### EXERCISE DESCRIPTION
The expected answer is every line from the material below that has the word "section".

━━ DATA ━━

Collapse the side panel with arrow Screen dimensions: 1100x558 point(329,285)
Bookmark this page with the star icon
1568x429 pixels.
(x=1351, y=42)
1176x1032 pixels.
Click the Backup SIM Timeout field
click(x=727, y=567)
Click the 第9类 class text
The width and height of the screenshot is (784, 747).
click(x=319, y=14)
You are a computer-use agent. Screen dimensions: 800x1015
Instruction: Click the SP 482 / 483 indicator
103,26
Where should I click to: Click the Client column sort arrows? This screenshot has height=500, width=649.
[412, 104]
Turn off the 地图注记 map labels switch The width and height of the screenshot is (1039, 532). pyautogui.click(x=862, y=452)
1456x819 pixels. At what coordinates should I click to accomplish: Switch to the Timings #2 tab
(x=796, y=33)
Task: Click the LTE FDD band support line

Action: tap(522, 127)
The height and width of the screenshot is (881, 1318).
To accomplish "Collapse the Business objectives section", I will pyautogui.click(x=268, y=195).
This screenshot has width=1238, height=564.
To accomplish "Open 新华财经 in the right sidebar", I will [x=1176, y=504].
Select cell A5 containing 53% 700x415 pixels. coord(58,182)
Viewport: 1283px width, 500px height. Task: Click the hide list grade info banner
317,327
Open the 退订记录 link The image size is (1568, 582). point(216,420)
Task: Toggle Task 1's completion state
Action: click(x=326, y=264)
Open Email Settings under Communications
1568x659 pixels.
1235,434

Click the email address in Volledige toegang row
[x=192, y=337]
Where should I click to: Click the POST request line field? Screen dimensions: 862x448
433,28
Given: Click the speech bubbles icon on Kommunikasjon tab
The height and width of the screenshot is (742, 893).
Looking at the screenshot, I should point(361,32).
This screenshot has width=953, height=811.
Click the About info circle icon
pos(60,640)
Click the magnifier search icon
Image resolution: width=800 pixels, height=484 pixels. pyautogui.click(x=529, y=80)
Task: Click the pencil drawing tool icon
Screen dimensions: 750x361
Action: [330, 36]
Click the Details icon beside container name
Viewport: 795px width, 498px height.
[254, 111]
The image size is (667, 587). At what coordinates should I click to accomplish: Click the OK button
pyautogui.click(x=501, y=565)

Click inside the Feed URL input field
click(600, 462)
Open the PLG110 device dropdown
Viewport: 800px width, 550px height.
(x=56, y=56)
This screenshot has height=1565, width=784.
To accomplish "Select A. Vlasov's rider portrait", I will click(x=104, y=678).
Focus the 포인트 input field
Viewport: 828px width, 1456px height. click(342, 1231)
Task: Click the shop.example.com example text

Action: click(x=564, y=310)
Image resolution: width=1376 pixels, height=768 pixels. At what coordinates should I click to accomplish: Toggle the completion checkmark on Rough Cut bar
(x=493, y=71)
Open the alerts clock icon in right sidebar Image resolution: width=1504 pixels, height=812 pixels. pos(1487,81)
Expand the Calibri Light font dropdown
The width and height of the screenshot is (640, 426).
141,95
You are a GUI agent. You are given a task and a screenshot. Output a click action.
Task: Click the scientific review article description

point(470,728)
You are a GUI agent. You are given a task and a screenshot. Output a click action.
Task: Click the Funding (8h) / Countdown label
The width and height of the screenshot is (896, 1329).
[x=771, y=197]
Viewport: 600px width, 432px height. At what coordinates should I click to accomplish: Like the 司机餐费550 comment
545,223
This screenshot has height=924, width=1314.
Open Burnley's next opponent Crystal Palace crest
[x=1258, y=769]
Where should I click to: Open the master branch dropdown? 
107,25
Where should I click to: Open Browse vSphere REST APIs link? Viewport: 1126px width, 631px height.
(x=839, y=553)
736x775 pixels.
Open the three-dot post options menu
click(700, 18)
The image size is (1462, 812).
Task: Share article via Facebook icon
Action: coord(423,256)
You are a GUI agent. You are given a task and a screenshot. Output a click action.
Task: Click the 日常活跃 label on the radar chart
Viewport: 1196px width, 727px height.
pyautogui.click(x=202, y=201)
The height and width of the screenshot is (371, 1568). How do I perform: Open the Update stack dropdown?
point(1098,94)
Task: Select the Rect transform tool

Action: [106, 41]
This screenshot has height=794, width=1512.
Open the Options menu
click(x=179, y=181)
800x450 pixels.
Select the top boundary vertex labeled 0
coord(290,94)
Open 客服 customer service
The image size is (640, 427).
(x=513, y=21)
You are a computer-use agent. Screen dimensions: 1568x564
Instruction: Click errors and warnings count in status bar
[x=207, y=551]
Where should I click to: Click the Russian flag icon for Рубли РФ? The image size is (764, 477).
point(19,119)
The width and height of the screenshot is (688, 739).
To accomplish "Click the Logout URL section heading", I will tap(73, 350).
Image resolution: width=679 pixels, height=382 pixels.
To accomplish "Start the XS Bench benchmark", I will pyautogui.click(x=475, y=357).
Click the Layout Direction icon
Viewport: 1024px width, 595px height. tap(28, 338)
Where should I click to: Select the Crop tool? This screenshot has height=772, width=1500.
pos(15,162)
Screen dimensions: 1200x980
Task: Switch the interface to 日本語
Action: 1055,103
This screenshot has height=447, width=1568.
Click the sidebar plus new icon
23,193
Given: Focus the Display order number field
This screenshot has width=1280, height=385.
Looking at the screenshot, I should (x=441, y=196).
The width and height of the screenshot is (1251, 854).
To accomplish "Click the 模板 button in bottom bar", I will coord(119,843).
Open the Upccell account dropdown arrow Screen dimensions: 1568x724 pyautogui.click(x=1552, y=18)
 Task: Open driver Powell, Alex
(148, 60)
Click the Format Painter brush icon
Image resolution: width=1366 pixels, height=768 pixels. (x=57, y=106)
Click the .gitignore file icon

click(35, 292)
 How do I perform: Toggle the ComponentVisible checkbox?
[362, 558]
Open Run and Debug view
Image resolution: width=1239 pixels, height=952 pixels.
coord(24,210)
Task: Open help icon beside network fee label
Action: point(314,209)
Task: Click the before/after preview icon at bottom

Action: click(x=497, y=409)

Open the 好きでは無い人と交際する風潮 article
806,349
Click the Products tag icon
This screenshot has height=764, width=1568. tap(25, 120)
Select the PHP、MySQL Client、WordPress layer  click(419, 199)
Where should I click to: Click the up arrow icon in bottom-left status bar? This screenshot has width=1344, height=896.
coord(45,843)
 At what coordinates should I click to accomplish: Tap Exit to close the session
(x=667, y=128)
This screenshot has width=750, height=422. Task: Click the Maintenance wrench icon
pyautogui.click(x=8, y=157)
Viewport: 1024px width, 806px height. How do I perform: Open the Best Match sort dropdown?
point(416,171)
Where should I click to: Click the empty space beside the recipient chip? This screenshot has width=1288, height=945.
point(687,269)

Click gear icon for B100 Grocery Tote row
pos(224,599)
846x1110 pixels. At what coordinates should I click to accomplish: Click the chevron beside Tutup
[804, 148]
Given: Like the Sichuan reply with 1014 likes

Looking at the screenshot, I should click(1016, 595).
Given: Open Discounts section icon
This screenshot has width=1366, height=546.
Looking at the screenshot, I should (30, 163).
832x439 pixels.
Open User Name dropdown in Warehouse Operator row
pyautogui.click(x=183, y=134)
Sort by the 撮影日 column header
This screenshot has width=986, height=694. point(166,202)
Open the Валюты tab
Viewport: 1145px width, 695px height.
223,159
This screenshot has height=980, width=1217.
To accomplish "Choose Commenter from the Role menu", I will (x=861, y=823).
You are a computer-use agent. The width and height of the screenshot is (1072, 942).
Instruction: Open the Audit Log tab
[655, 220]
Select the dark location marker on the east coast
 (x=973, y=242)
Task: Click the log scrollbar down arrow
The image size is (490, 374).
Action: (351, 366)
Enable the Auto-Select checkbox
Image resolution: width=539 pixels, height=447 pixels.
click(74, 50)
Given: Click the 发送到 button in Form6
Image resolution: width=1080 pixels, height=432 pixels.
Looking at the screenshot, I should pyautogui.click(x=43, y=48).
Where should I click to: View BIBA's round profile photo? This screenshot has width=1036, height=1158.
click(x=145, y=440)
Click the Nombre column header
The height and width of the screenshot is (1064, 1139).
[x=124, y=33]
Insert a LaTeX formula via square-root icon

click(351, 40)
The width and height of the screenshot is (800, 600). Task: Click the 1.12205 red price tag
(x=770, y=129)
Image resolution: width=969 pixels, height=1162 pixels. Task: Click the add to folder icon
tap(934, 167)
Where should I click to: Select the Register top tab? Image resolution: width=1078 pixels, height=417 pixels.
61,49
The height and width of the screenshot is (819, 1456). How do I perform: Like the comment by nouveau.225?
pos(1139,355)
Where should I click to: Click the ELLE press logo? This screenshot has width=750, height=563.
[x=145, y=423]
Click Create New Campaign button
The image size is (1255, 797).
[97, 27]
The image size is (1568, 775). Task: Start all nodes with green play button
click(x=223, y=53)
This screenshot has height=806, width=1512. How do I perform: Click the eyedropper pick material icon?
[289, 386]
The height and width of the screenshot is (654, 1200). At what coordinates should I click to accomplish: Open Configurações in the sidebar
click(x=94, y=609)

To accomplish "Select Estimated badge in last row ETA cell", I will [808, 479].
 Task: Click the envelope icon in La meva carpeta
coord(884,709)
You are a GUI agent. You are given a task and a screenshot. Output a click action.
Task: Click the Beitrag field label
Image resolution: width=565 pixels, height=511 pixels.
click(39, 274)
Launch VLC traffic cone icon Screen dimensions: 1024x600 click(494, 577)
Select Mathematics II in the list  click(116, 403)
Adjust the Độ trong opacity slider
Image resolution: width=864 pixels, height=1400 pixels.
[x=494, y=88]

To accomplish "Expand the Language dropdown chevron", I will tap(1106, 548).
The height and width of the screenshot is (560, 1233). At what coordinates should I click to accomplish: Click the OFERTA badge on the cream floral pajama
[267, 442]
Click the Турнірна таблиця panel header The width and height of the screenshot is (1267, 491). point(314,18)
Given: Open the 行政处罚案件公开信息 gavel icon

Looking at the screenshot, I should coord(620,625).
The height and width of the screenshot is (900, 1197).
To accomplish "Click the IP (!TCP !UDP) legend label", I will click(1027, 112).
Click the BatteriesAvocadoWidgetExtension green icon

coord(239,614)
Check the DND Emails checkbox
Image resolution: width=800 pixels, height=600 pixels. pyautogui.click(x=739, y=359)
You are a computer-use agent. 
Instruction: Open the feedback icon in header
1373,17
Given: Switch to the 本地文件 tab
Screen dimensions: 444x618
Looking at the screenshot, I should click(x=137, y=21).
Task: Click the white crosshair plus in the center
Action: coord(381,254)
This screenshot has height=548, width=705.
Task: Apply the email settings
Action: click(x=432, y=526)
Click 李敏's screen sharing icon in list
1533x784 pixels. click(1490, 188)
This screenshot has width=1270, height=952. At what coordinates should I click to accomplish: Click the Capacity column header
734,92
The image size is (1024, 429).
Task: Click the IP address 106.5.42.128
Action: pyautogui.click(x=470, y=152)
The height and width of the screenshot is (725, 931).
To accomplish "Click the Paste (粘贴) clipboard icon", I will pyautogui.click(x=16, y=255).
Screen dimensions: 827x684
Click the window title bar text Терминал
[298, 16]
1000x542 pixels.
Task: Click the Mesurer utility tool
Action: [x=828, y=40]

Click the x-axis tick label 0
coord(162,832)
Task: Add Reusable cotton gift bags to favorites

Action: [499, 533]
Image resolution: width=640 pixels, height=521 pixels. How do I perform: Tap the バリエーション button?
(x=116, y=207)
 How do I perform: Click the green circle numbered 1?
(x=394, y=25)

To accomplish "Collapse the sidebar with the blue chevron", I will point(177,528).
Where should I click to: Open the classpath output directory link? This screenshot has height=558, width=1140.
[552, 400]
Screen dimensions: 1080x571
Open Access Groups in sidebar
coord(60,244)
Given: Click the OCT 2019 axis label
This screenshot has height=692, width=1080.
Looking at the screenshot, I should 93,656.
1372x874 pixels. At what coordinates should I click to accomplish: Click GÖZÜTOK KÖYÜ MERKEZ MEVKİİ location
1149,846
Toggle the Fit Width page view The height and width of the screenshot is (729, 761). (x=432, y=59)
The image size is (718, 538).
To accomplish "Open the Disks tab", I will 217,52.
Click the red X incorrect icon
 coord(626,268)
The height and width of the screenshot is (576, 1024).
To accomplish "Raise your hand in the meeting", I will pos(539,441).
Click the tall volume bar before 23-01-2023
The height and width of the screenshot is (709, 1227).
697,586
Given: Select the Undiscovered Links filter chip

━━━

### RESPONSE BOX
To accomplish "Collapse the Business objectives section", I will pyautogui.click(x=268, y=195).
To accomplish "Click the Logout URL section heading", I will tap(73, 350).
Given: Open Discounts section icon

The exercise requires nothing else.